**AUSGANGSTEXT**
■ ■ ■ ■ ■ ■ ■
Portune, Andreas

Portune, Andreas

Stolperstein-Biographien im Nordend

Portune, Andreas

Andreas Portune wurde in Sünzhausen bei Freising in Oberbayern geboren. Mit seiner Frau Emma und der Familie eines seiner erwachsenen Söhne wohnte er bei seiner Verhaftung in der Weberstraße 64. Gewerkschaftlich und politisch dem Deutschen Metallarbeiterverband und dem linken pazifistischen Flügel der SPD zugehörig, übernahm er immer auch ehrenamtliche politische Funktionen. Er muss ein leidenschaftlicher Verfechter seiner Überzeugungen gewesen sein, denn 1917 wechselte er aus Enttäuschung über die Burgfriedenspolitik der SPD zur USPD, war vier Jahre lang deren hauptamtlicher Bezirkssekretär in Hessen-Nassau, ging aber 1922 mit dem Großteil der USPD zurück zur SPD und arbeitete wieder als Metallschleifer.

 

Als Vertreter des SPD-Flügels, der vergeblich versuchte, die Reichstagsfraktion von der Zustimmung zum Bau von Panzerkreuzern abzuhalten, wurde er 1930 selbst in den Reichstag gewählt. Dort kämpfte er weiter gegen die Unterstützung der Regierung Brüning durch die SPD-Parteiführung. Bereits ein Jahr später wurde dieser linke Flügel aus der Partei ausgeschlossen. Portune behielt aber sein Mandat, wurde Mitbegründer der Sozialistischen Arbeiterpartei Deutschland (SAPD) und auch hier wieder Leiter des Bezirks Hessen-Nassau. Zitat aus einer Reichstagsdebatte von 1932, wo er als SAPD-Mitglied sprach: „Ich bin der Auffassung, verehrte Anwesende, dass diese Gesellschaftsordnung ... vor dem Bankrott steht und dass in Deutschland die Wirtschaft längst zusammengebrochen wäre, wenn der staatliche Apparat nicht...auf Kosten der breiten Massen...jährlich Milliarden...als Geschenk für den Monopolkapitalismus zur Sanierung der Banken...aufgewendet“ hätte. Portune forderte stattdessen eine „Plan- und Bedarfswirtschaft“.
■ ■ ■ ■ ■ ■ ■
**ERFASSTE ANGABEN**

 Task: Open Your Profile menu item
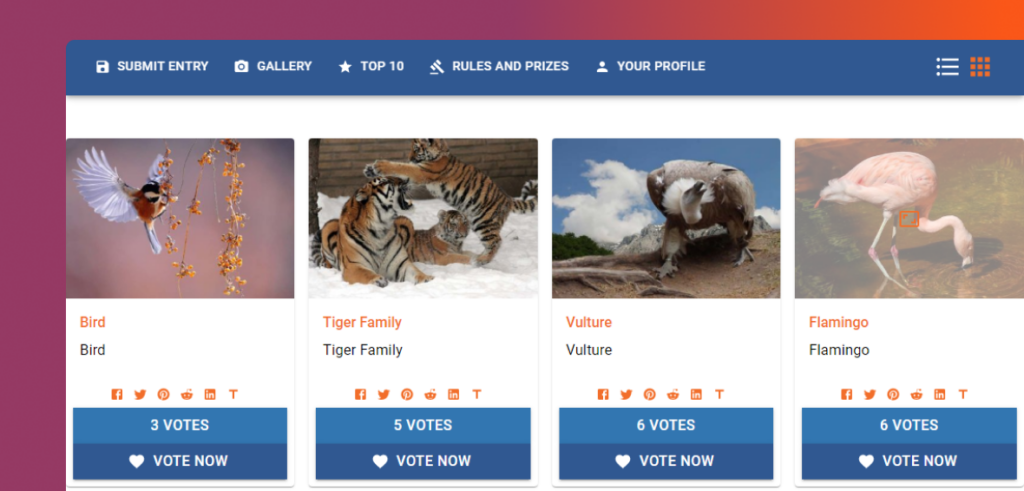(650, 67)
■ ■ ■ ■ ■ ■ ■
**ARBEITSANWEISUNG**
Gib aus dem Text über Andreas Portune den Abschnitt wörtlich wieder, der bei „Stolperstein-Biographien im Nordend“ beginnt und bei „wieder als Metallschleifer.“ endet.

**LÖSUNG DER AUFGABE**
Stolperstein-Biographien im Nordend

Portune, Andreas

Andreas Portune wurde in Sünzhausen bei Freising in Oberbayern geboren. Mit seiner Frau Emma und der Familie eines seiner erwachsenen Söhne wohnte er bei seiner Verhaftung in der Weberstraße 64. Gewerkschaftlich und politisch dem Deutschen Metallarbeiterverband und dem linken pazifistischen Flügel der SPD zugehörig, übernahm er immer auch ehrenamtliche politische Funktionen. Er muss ein leidenschaftlicher Verfechter seiner Überzeugungen gewesen sein, denn 1917 wechselte er aus Enttäuschung über die Burgfriedenspolitik der SPD zur USPD, war vier Jahre lang deren hauptamtlicher Bezirkssekretär in Hessen-Nassau, ging aber 1922 mit dem Großteil der USPD zurück zur SPD und arbeitete wieder als Metallschleifer.